# PASSAGE
● ● ●
In pursuit of ginhawa


October is Mental Health Awareness Month. It’s a tumultuous time, with ongoing investigations into corruption activities. Numerous disasters have also befallen us, with earthquakes, typhoons, and more floods. How does one grapple with mental health amidst all this? How can we bring about ginhawa for ourselves and for each other?
Ginhawa is an indigenous concept most analogous to Western notions of well-being. Interestingly, the etymology of the word comes from ginhaoa, meaning “stomach” and is also connected to breath. Thus, ginhawa encompasses more than just subjective well-being but also pertains to a sense of wholeness in both body and spirit, in both physical and mental realms. Ginhawa, in this sense, is also seen as an essential component of “living” or “being alive.” Is it any wonder, then, that Filipinos express their love and care for one another through food? We would often joke that the Filipino translation of “I love you” is “Kumain ka na ba?”
I bring in the concept of caring for others because it is also an integral part of ginhawa. A distinct aspect of ginhawa, as opposed to subjective well-being, is that the Filipino’s sense of ginhawa also hinges upon the ginhawa of their group or community. If our family is well, we are also well. If our neighborhood is thriving, we are also thriving. If our country is prospering, we are also prospering. Ginhawa goes beyond mere self-care or individual well-being. Ginhawa requires collective well-being as well. The pain of others becomes our pain. Our own sense of ginhawa is incomplete if others are suffering.
● ● ●
# INFORMATION SUPPLIED

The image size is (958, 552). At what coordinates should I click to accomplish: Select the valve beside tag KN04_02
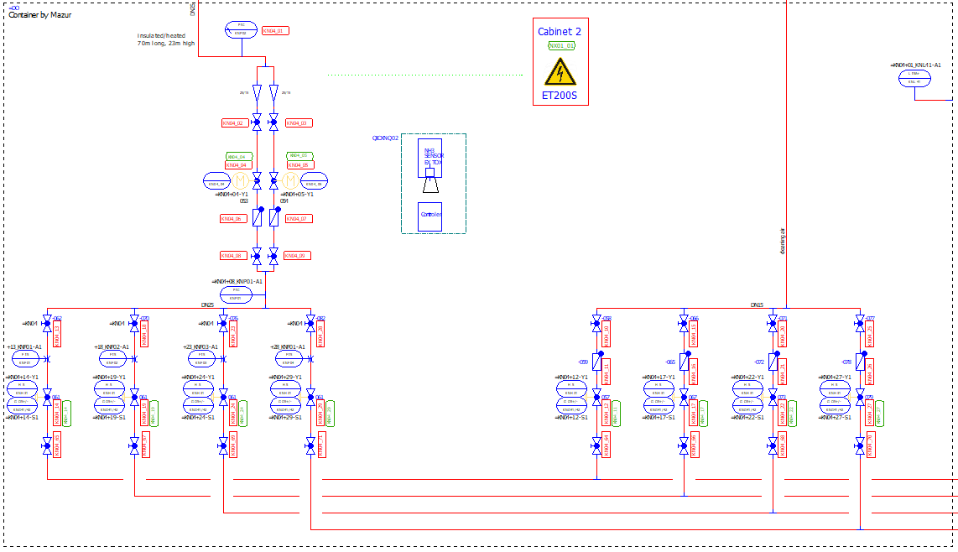(258, 122)
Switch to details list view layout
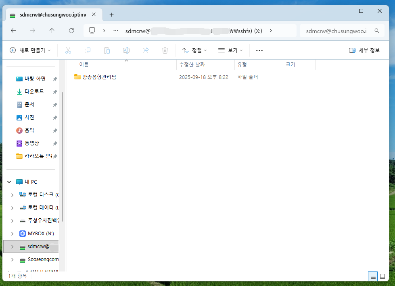Screen dimensions: 395x286 pyautogui.click(x=373, y=276)
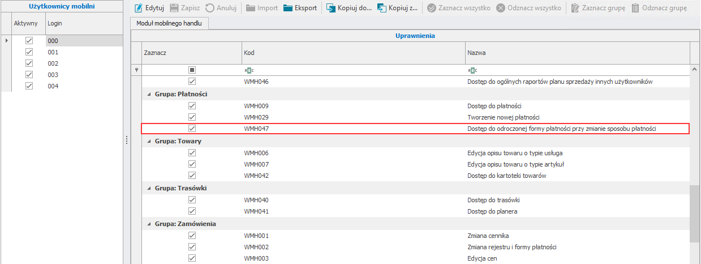Viewport: 701px width, 264px height.
Task: Click the Zaznacz grupę icon
Action: pyautogui.click(x=576, y=8)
● ● ●
# PARTS OF THE EXERCISE
1. List every kind of disaster that the ginhawa text names.
2. Rewrite the paragraph of the ginhawa text that begins "Ginhawa is an indigenous concept" in a shorter form, keeping its main facts.
3. Copy the ginhawa text word for word from "I bring in the" to "others are suffering.".

# TASK-BY-TASK SOLUTIONS
1.
- earthquakes
- typhoons
- floods

2. Ginhawa is an indigenous concept closest to Western notions of well-being. It comes from ginhaoa, meaning "stomach," and is also connected to breath. So it goes beyond subjective well-being to a wholeness of body and spirit, physical and mental, and is seen as essential to being alive. This fits how Filipinos show love and care through food, as in the joke that "Kumain ka na ba?" is the Filipino translation of "I love you."

3.
I bring in the concept of caring for others because it is also an integral part of ginhawa. A distinct aspect of ginhawa, as opposed to subjective well-being, is that the Filipino’s sense of ginhawa also hinges upon the ginhawa of their group or community. If our family is well, we are also well. If our neighborhood is thriving, we are also thriving. If our country is prospering, we are also prospering. Ginhawa goes beyond mere self-care or individual well-being. Ginhawa requires collective well-being as well. The pain of others becomes our pain. Our own sense of ginhawa is incomplete if others are suffering.